What do you do? If you said "cut out all the murder stuff and just go with the parts that make me look good," you might be Ilario Pantano, the Republican nominee for Congress in North Carolina's 7th District.
As Daily Beaster Benjy Sarlin pointed out in this opus earlier this year, Pantano is actually running on the fact that he was once brought up on murder charges for while serving in Iraq. Here's what went down, as Sarlin told it:
In April 2004, Pantano killed two unarmed Iraqi detainees, twice unloading his gun into their bodies and firing between 50 and 60 shots in total. Afterward, he placed a sign over the corpses featuring the Marines' slogan "No Better Friend, No Worse Enemy" as a message to the local population.
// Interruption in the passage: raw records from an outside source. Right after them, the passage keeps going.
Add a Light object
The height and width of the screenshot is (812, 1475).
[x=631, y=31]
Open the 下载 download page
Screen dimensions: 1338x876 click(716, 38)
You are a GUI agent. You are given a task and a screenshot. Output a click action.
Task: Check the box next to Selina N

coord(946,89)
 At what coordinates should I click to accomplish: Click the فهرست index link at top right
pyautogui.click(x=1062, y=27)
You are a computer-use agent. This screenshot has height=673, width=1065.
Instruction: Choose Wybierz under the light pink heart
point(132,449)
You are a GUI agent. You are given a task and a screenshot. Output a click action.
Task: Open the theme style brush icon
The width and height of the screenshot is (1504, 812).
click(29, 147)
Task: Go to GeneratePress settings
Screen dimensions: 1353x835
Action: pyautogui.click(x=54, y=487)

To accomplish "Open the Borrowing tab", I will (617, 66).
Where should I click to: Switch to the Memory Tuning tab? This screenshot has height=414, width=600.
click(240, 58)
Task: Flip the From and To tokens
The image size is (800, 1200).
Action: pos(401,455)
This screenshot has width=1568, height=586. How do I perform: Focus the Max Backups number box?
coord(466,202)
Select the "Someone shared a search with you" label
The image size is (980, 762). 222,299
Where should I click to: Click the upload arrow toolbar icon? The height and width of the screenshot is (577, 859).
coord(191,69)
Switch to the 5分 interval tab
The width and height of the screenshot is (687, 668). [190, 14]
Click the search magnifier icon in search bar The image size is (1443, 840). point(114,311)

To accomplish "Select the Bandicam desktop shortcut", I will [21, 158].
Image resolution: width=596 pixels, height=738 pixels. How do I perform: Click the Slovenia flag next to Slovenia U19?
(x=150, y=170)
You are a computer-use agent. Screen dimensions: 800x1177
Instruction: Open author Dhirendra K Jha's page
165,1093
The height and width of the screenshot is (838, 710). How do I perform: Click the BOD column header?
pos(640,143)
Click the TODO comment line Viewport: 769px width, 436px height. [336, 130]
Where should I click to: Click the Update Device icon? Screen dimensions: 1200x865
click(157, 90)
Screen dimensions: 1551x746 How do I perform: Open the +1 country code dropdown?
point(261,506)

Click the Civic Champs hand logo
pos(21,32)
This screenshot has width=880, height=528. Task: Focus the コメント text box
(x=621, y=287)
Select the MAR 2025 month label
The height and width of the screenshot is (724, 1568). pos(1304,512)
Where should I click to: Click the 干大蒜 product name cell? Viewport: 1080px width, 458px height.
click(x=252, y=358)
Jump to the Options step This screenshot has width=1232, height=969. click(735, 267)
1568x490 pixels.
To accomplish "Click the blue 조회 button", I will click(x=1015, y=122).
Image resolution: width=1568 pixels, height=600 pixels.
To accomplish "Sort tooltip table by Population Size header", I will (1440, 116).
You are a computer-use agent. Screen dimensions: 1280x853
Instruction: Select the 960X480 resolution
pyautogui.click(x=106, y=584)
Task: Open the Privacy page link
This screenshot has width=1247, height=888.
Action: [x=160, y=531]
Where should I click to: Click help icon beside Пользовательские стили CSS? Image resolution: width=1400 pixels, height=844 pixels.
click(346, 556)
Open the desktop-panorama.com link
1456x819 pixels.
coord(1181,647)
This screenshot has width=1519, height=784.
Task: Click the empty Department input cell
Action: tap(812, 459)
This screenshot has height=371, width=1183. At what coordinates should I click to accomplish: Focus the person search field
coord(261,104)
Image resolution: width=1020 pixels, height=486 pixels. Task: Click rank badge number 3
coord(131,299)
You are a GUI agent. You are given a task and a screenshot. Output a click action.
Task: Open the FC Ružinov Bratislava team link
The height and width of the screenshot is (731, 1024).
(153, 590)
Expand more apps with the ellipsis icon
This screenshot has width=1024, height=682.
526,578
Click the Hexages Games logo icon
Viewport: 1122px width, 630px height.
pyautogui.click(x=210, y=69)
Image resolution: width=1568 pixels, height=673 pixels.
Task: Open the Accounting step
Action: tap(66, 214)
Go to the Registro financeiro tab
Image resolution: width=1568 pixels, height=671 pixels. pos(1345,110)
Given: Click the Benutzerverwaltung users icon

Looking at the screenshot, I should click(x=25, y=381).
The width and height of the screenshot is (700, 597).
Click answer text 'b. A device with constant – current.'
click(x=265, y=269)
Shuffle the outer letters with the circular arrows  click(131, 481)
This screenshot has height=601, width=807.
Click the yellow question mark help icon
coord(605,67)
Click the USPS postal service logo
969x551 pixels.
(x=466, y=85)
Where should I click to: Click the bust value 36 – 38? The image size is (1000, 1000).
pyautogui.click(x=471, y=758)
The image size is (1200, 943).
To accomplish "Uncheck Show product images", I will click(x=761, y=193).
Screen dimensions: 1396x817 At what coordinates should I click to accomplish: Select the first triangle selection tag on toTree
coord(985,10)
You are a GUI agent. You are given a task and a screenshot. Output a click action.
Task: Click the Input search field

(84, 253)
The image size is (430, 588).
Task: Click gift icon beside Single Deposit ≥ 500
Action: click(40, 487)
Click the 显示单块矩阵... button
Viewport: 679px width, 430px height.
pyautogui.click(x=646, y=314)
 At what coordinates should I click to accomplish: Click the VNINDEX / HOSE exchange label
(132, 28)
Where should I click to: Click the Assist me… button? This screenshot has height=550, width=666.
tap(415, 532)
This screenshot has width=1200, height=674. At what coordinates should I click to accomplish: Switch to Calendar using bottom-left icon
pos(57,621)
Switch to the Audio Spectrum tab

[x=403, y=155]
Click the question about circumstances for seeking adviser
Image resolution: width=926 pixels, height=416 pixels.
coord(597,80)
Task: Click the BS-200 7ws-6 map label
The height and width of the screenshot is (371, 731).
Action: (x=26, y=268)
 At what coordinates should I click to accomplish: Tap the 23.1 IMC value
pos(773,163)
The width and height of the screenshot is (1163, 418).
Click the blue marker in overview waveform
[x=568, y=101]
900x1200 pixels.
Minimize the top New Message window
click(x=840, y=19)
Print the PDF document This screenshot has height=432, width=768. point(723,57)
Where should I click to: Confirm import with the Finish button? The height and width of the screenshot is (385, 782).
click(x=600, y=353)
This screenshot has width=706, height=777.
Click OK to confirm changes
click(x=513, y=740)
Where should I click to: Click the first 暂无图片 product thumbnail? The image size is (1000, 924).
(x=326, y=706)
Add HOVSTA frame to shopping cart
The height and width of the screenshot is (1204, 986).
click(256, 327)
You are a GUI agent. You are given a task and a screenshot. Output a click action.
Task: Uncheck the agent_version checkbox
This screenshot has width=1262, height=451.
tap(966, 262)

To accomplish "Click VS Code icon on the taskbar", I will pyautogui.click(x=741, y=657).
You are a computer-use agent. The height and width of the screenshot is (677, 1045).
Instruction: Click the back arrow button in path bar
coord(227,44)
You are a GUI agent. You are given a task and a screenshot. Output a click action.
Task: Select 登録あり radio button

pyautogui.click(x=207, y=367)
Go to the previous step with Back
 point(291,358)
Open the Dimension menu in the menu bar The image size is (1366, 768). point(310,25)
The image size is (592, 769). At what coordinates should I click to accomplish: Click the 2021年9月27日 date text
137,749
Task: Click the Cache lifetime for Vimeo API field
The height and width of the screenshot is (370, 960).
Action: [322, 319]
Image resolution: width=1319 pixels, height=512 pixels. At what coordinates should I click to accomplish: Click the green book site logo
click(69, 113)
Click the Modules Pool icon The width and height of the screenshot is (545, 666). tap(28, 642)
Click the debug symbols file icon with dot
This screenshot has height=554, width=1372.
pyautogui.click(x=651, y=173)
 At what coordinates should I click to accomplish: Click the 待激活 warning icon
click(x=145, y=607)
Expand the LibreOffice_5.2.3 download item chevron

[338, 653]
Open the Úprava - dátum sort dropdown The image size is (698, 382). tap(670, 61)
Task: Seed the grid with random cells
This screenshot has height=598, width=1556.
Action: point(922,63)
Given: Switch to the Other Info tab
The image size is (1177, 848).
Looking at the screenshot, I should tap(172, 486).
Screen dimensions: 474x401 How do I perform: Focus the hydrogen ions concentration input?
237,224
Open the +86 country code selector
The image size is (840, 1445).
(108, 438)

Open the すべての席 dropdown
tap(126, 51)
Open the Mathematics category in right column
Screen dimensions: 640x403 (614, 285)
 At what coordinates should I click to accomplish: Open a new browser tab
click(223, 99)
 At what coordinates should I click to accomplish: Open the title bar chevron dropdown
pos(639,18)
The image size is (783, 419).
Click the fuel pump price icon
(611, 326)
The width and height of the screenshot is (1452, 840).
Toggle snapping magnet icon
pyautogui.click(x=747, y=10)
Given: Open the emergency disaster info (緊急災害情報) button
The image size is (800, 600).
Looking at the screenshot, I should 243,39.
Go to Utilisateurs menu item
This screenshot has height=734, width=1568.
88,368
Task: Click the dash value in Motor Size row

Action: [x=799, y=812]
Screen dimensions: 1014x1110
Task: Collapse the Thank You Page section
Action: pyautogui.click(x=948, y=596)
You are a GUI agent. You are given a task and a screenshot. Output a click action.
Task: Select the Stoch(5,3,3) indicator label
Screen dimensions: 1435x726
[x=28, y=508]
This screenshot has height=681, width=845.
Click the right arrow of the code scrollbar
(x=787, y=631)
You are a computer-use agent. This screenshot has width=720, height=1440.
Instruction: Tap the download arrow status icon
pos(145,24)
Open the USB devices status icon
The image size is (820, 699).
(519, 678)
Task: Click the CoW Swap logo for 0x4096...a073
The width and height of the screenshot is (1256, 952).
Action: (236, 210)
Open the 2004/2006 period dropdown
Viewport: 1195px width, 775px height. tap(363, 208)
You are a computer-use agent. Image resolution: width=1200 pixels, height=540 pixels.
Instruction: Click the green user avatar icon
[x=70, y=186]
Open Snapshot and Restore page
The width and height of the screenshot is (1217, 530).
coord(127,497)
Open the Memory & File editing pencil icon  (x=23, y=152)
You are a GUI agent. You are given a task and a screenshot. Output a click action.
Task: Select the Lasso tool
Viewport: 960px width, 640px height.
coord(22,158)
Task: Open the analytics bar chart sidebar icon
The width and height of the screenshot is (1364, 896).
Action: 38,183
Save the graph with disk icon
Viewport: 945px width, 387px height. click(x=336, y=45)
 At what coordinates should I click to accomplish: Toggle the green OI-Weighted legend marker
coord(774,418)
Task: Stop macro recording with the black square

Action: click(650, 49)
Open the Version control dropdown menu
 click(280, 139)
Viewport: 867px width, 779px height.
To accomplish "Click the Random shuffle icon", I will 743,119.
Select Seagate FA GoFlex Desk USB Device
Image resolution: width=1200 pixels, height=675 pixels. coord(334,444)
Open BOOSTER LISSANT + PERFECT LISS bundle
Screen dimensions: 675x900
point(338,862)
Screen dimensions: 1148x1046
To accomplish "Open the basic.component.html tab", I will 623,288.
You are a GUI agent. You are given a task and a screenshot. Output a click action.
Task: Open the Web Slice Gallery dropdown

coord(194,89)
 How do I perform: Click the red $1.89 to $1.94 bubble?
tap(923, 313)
Pantano admits the killings and turned the story into a huge net positive, writing a book about the tale that earned him rabid support from conservatives and even, as Sarlin writes, "sympathetic treatment from Jon Stewart on The Daily Show." Pantano contends the shooting was in self defense and the military dropped its murder charges against him after a witness' testimony could not be corroborated.